» PASSAGE PROVIDED:
>>

Re: [PATCH tip/core/urgent 2/2] rcu: remove INIT_RCU_HEAD,RCU_HEAD_INIT, RCU_HEAD
From: Mathieu Desnoyers
Date: Thu Mar 18 2010 - 16:22:12 EST
* Paul E. McKenney (paulmck@xxxxxxxxxxxxxxxxxx) wrote:
> On Thu, Mar 18, 2010 at 03:35:20PM -0400, Mathieu Desnoyers wrote:
> > * Paul E. McKenney (paulmck@xxxxxxxxxxxxxxxxxx) wrote:
> > > From: Alexey Dobriyan <adobriyan@xxxxxxxxx>
> > >
> > > call_rcu() will unconditionally reinitialize RCU head anyway. New users
> > > of these macros constantly appear, so remove them.
> >
> > Hrm. So do we have something that checks for double-use of a RCU head at
> > the moment ? (using call_rcu() twice on the same head without being
> > certain that the first callback have finished its execution).

<<

» SUPPLIED MATERIAL:
>>

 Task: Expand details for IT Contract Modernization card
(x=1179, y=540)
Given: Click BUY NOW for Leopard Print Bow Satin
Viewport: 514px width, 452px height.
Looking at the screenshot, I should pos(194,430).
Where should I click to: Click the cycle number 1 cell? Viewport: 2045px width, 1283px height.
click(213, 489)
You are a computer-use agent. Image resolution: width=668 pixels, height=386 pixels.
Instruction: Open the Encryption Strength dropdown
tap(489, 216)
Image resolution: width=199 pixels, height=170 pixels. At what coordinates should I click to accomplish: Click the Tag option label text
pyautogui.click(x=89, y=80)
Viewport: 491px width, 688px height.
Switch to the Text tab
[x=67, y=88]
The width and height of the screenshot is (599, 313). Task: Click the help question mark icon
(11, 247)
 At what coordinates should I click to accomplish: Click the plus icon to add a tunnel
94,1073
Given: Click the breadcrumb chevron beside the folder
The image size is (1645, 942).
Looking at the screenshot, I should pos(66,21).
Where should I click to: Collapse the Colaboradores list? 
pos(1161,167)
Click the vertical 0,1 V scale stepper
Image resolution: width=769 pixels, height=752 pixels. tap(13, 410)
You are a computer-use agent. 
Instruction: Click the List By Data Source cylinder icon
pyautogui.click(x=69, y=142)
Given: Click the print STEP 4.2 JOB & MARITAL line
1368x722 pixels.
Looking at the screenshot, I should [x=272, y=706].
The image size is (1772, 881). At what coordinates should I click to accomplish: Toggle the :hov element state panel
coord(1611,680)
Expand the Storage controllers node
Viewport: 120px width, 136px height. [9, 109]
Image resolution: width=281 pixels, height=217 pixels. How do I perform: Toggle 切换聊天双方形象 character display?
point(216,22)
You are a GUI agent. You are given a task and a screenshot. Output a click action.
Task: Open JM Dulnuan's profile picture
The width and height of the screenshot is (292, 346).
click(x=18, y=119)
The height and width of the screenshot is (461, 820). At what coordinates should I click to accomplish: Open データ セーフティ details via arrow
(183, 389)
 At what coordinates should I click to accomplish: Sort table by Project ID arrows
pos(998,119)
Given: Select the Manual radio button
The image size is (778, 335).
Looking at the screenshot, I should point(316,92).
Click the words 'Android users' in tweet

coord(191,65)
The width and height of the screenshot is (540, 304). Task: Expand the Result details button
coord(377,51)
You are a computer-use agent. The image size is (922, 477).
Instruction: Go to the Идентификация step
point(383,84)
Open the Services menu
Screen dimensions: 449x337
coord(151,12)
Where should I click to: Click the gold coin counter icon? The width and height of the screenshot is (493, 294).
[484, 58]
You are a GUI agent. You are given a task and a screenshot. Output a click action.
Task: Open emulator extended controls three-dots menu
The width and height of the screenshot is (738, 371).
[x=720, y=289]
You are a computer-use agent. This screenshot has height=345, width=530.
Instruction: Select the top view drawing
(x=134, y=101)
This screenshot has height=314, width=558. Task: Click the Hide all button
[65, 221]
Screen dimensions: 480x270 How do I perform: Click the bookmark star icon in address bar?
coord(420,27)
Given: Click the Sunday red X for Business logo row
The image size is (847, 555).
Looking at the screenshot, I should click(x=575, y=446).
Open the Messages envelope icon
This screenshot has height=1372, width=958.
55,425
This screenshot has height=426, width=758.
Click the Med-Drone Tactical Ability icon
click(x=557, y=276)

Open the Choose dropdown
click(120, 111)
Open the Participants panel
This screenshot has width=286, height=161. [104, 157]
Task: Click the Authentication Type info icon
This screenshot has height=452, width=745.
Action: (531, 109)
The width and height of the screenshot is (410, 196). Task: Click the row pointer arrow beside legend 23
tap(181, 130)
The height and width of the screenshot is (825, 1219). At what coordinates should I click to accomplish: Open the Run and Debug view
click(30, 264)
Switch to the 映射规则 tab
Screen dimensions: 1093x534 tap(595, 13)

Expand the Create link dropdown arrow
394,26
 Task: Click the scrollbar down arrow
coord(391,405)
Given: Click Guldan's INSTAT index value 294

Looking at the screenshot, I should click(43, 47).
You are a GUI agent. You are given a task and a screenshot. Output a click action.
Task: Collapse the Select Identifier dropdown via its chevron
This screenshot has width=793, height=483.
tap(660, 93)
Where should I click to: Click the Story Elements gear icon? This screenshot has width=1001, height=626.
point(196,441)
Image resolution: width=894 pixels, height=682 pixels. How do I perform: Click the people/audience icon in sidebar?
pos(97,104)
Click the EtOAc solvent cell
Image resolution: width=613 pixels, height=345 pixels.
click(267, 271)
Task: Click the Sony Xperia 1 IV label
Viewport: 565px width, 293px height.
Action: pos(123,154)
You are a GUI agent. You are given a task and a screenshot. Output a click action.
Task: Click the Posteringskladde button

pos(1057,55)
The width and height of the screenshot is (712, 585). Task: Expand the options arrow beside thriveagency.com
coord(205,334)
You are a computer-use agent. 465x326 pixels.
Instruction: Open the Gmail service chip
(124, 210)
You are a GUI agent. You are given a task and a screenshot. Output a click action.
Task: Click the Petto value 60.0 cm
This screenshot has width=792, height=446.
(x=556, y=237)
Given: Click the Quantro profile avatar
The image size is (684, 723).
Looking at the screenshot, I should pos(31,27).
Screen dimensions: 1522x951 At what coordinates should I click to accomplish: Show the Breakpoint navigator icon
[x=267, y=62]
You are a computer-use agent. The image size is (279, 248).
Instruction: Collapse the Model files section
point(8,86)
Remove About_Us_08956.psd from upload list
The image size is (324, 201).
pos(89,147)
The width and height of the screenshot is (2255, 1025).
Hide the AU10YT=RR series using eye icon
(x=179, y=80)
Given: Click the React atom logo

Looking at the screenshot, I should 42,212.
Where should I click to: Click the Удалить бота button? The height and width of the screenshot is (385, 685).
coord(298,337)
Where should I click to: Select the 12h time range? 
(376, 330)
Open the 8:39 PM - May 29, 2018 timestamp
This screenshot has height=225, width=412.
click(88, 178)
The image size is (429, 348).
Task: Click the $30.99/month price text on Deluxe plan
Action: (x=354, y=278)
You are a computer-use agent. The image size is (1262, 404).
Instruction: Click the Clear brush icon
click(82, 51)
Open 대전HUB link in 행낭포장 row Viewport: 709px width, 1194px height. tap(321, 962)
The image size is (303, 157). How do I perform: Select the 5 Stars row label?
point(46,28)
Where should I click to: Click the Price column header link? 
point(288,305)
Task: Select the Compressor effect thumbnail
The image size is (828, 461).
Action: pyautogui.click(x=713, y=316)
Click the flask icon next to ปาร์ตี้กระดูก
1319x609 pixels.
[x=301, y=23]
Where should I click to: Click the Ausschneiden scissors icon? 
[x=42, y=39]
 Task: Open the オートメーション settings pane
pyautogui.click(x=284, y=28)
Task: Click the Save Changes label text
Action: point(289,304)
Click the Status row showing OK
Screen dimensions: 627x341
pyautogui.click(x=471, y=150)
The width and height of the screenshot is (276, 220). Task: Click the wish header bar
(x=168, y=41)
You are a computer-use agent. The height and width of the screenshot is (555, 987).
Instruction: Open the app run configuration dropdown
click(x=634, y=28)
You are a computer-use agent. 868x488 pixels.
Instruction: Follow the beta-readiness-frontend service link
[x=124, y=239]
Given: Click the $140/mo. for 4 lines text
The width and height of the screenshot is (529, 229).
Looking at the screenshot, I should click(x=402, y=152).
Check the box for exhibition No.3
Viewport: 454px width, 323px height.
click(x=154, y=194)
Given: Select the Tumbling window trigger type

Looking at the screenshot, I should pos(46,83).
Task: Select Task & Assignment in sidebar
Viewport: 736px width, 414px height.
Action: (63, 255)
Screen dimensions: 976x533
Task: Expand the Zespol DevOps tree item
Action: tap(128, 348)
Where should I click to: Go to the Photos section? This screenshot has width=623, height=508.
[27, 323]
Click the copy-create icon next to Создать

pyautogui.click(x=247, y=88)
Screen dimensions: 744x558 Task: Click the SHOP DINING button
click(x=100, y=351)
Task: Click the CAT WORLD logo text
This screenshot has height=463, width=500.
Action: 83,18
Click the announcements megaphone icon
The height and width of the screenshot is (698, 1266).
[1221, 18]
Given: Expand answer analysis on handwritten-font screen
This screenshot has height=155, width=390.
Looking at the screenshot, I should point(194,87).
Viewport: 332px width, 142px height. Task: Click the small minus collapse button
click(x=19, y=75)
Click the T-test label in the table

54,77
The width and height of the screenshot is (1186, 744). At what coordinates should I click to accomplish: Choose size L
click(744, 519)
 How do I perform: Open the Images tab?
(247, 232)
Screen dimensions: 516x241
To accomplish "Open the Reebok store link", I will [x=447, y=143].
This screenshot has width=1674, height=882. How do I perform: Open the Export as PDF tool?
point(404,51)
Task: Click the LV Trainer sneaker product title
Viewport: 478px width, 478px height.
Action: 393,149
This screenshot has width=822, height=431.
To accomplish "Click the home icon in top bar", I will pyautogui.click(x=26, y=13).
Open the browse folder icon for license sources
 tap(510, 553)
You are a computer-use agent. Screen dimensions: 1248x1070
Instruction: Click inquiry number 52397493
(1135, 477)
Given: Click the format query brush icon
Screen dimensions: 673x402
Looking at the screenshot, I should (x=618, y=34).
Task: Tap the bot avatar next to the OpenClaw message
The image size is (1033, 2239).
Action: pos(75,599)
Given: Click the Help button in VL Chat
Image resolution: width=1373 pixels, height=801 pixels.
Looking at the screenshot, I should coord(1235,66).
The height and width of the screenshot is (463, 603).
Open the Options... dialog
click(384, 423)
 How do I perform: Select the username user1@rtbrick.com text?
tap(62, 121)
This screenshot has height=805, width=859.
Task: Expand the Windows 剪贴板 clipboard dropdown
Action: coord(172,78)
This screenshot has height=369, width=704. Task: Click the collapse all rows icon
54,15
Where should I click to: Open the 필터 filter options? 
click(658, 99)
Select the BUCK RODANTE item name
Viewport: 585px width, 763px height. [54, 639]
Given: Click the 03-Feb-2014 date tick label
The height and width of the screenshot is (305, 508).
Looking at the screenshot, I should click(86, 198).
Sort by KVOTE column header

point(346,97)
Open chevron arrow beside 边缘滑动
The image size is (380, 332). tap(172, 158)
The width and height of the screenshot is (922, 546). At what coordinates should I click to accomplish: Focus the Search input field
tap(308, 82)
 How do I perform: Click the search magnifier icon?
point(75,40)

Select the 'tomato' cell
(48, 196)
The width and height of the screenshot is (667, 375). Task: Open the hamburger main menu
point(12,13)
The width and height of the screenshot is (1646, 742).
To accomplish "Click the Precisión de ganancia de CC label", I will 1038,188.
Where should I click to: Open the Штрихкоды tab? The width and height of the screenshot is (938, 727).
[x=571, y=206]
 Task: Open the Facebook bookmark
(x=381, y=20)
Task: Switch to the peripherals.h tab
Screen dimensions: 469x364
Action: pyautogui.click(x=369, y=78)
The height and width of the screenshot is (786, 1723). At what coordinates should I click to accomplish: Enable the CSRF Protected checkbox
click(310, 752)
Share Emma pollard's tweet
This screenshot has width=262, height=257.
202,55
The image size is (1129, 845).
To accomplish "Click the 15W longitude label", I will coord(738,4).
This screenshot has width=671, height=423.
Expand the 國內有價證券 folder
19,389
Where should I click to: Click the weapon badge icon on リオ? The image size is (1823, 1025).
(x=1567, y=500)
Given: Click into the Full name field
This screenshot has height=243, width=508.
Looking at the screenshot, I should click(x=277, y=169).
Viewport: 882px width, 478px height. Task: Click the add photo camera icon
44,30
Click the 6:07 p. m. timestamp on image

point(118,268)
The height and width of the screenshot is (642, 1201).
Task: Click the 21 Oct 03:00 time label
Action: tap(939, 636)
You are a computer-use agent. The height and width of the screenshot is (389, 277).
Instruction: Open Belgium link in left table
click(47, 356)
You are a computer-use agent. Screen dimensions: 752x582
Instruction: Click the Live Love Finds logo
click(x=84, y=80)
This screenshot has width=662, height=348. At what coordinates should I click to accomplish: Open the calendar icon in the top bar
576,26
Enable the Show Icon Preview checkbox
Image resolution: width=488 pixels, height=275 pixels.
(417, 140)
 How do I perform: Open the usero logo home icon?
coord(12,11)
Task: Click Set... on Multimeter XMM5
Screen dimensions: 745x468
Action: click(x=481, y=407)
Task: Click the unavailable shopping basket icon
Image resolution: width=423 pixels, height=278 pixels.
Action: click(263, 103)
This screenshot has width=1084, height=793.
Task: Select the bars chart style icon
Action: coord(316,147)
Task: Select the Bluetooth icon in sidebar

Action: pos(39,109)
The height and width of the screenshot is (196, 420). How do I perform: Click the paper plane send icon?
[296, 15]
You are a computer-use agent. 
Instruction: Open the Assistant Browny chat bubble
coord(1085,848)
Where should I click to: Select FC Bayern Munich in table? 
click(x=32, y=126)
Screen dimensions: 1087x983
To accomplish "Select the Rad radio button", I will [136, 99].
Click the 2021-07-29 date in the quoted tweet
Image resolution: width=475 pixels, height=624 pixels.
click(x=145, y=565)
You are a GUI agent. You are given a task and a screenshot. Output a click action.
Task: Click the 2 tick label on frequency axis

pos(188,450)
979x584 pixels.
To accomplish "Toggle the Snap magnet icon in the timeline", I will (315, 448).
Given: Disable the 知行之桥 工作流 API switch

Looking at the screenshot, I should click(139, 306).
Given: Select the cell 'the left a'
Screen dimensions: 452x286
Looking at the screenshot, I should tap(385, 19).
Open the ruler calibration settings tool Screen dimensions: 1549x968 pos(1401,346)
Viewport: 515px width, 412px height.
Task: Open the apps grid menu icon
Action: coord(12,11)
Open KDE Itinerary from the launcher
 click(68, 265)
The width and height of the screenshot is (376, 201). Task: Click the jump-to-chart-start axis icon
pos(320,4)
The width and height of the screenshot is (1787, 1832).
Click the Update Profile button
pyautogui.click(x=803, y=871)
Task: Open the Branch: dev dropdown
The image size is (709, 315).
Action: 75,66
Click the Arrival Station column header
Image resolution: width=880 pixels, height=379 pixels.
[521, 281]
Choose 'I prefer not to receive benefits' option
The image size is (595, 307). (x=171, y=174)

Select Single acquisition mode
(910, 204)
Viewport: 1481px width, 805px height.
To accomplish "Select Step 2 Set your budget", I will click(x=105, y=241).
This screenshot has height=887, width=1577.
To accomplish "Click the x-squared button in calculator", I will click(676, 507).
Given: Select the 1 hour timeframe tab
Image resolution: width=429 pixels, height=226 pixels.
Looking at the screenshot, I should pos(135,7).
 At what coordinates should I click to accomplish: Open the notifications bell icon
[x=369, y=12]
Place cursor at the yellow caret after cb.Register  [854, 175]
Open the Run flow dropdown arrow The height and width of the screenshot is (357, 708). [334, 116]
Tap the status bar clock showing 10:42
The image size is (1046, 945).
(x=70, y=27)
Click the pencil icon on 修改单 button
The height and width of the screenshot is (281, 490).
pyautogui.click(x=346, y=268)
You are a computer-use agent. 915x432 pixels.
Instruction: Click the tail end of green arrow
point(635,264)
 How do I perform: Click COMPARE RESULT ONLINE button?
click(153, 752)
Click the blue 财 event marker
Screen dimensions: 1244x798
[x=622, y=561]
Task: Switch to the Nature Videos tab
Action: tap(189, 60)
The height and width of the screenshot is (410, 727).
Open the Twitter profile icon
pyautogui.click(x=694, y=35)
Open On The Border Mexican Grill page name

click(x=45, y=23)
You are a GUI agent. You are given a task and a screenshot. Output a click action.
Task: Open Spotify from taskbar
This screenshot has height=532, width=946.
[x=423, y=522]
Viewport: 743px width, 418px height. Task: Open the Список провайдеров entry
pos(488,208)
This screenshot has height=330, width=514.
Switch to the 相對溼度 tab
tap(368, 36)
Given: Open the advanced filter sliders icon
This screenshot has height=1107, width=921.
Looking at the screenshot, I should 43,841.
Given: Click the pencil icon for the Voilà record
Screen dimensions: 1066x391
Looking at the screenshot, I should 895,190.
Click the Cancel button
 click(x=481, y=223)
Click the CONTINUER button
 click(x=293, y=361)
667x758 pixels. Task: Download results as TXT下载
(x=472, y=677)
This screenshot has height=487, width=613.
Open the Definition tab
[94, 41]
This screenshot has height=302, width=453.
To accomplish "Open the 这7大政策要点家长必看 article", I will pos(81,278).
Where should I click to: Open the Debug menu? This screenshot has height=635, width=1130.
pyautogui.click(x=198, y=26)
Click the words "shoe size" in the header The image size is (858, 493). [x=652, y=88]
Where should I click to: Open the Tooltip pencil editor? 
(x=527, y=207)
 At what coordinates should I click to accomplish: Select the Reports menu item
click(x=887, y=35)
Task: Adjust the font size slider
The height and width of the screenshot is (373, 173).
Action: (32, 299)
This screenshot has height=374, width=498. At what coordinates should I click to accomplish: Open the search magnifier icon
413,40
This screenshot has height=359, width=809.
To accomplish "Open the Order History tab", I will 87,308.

<<

» WHAT IS ASKED:
[1] From the RCU patch thread, extract the passage that begins at the words "Re: [PATCH tip/core/urgent" and stops after "finished its execution).".
[2] In the RCU patch thread, what does call_rcu() do to the RCU head?
[3] Carry on the RCU patch thread from its last line.

» THE ANSWERS:
[1]
Re: [PATCH tip/core/urgent 2/2] rcu: remove INIT_RCU_HEAD,RCU_HEAD_INIT, RCU_HEAD
From: Mathieu Desnoyers
Date: Thu Mar 18 2010 - 16:22:12 EST
* Paul E. McKenney (paulmck@xxxxxxxxxxxxxxxxxx) wrote:
> On Thu, Mar 18, 2010 at 03:35:20PM -0400, Mathieu Desnoyers wrote:
> > * Paul E. McKenney (paulmck@xxxxxxxxxxxxxxxxxx) wrote:
> > > From: Alexey Dobriyan <adobriyan@xxxxxxxxx>
> > >
> > > call_rcu() will unconditionally reinitialize RCU head anyway. New users
> > > of these macros constantly appear, so remove them.
> >
> > Hrm. So do we have something that checks for double-use of a RCU head at
> > the moment ? (using call_rcu() twice on the same head without being
> > certain that the first callback have finished its execution).

[2] It unconditionally reinitializes the RCU head.

[3]
> >
> > I think that hiding rcu head initialization into call_rcu() is one more
> > step towards misuses that will silently corrupt rcu head lists. So I
> > think we should first add the double-use debugging option before we
> > remove the RCU head initializations.
>
> So your thought is to have rcu_do_batch() do something like the
> following?
>
> ...
>
> next = list->next;
> prefetch(next);
> list->next = RCU_HEAD_INIT_PTR;
> func = list->func;
> list->func = RCU_HEAD_INIT_PTR;
> func(list);
> ... /* touching anything referenced by "list" is use-after-free. */
>
> Then have __call_rcu() do something like the following before initializing
> the ->func and ->next pointers:
>
> WARN_ON_ONCE(head->next != RCU_HEAD_INIT_PTR ||
> head->func != RCU_HEAD_INIT_PTR);
>
> And then require that all users of call_rcu() and friends use one of the
> RCU_INIT() macros?
>
> Or did you have something else in mind?
More precisely poisoning an extra field of the rcu_head, as done in the
following patch.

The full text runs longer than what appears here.